▸ **SUPPLIED PASSAGE**:

# # # #

Sex allocation theory predicts that mothers should bias investment in offspring toward the sex that yields higher fitness returns; one such bias may be a skewed offspring-sex ratio. Sex allocation is well-studied in birds with cooperative breeding systems, with theory on local resource enhancement and production of helpers at the nest, but little theoretical or empirical work has focused on birds with brood parasitic breeding systems. Wood ducks (Aix sponsa) are conspecific brood parasites, and rates of parasitism appear to increase with density. Because female wood ducks show high natal philopatry and nest sites are often limiting, local resource competition (LRC) theory predicts that females should overproduce male offspring—the dispersing sex—when competition (density) is high. However, the unique features of conspecific brood parasitism generate alternative predictions from other sex allocation theories, which we develop and test here. We experimentally manipulated the nesting density of female wood ducks in four populations from 2013-2016 and analyzed the resulting sex allocation of >2000 ducklings.  In contrast to predictions we did not find overproduction of male offspring by females in high-density populations, females in better condition, or parasitic females; modest support for LRC was found in overproduction of only female parasitic offspring with higher nest box availability. The lack of evidence for sex ratio biases, as expected for LRC and some aspects of brood parasitism, could reflect conflicting selection pressures from nest competition and brood parasitism, or that mechanisms of adaptive sex ratio bias are not possible.

Field sites. We studied Wood Ducks in the Central Valley of California, USA, at four sites near the town of Davis, from 2013-2016: Russell Ranch (lat 38°32’03” N, long 121°52’05” W, USA), Putah Creek (lat 38°31’0” N, long 121°46’05” W, USA), Conaway Ranch (lat 38°38’24” N, long 121°42’0” W, USA), and Roosevelt Ranch (lat 38°49’15” N, long 121°48’39” W, USA). Sites were remnant oak woodland habitat, persisting in narrow riparian corridors (<20m wide on each bank, 2-5km long) along a stream (Russell Ranch, Putah Creek), slough (Conaway Ranch), or restored and managed wetland complex (Roosevelt Ranch) adjacent to agricultural fields.

# # # #

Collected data
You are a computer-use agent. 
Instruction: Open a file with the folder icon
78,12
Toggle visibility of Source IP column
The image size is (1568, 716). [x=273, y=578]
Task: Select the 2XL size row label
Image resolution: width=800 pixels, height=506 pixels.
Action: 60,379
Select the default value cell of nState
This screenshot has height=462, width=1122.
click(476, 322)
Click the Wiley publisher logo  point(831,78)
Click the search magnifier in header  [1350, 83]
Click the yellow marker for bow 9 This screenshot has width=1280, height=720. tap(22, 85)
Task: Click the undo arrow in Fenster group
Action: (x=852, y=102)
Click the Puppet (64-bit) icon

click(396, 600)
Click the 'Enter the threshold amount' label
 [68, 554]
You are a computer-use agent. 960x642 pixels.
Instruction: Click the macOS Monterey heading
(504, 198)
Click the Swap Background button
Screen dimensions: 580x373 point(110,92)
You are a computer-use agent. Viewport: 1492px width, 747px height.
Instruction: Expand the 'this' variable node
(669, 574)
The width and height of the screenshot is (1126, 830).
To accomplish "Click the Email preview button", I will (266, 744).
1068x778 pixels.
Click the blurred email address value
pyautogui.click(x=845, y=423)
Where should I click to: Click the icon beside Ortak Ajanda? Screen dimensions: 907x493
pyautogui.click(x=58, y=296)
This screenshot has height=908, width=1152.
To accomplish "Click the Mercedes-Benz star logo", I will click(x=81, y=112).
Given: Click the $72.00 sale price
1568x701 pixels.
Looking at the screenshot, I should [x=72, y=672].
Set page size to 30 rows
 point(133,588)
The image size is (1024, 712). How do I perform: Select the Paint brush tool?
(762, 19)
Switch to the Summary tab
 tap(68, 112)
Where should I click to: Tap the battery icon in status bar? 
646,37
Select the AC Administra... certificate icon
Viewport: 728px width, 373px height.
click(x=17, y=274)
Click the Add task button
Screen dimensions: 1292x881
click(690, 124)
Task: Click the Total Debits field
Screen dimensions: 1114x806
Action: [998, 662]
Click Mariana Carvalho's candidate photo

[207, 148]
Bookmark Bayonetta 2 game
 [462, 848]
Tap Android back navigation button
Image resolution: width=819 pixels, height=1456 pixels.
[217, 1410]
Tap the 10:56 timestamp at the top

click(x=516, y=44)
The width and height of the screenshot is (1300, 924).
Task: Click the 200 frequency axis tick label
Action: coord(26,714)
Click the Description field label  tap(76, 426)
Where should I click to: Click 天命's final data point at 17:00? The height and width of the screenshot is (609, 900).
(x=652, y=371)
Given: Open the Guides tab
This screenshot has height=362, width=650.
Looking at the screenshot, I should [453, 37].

# # # #

▸ **TASK SET**:
**1.** Translate this sentence from the wood duck study into Spanish: "Wood ducks (Aix sponsa) are conspecific brood parasites, and rates of parasitism appear to increase with density."
**2.** Continue the wood duck study from the end of its description of the field sites.

▸ **RESPONSES TO THE EXERCISE**:
**1.** Los patos joyuyos (Aix sponsa) son parásitos de nidada conespecíficos, y las tasas de parasitismo parecen aumentar con la densidad.

**2.**
We capitalized on an ongoing experimental manipulation of nesting female density to examine changes in offspring sex ratio. We installed a total of 72 nest boxes at Conaway Ranch (16 hectares) as a high-density treatment. We installed 16 nest boxes at Russell Ranch (8 hectares) and 6 nest boxes at Putah Creek (5 hectares) as low-density treatments in 1998-99. We installed 49 nest boxes in part of Roosevelt Ranch (277 hectares) as a low-density treatment, and 51 nest boxes in the remaining part of Roosevelt Ranch (35 hectares) as a high-density treatment. However, since females moved among treatment areas, we considered Roosevelt Ranch as a single site in the population-level analyses. Boxes were bolted 1.5-4m high on an existing tree, within 10m of water (Russell, Conaway, Putah), or attached to 3m metal poles with a sliding fixture, within 2-5m of water (Roosevelt Ranch). Each box was fitted with an antenna circling the box entrance, connected to a custom radio frequency identification (RFID) reader and 12V battery; the RFID readers recorded wood duck females carrying passive integrated transponder (PIT) tags with unique codes whenever they entered or exited the boxes during the breeding season. Logged RFID reads were used to determine the onset of incubation and to corroborate the identity of the incubating female as determined by capture on the nest. Box locations were recorded with GPS.

Field methods. At the onset of each breeding season (mid-February), boxes were checked weekly for nesting activity: “bowling” of wood shavings inside the box, which indicated that a wood duck female had rearranged them, or the presence of eggs. Once a box showed nesting activity, it was checked approximately every 2 days. New eggs were numbered at each nest check until incubation began; incubation onset was confirmed when nest checks revealed that eggs were warm and covered with a layer of down, from which we estimated the likely date of hatch (~30 days from incubation onset, Haramis 1990).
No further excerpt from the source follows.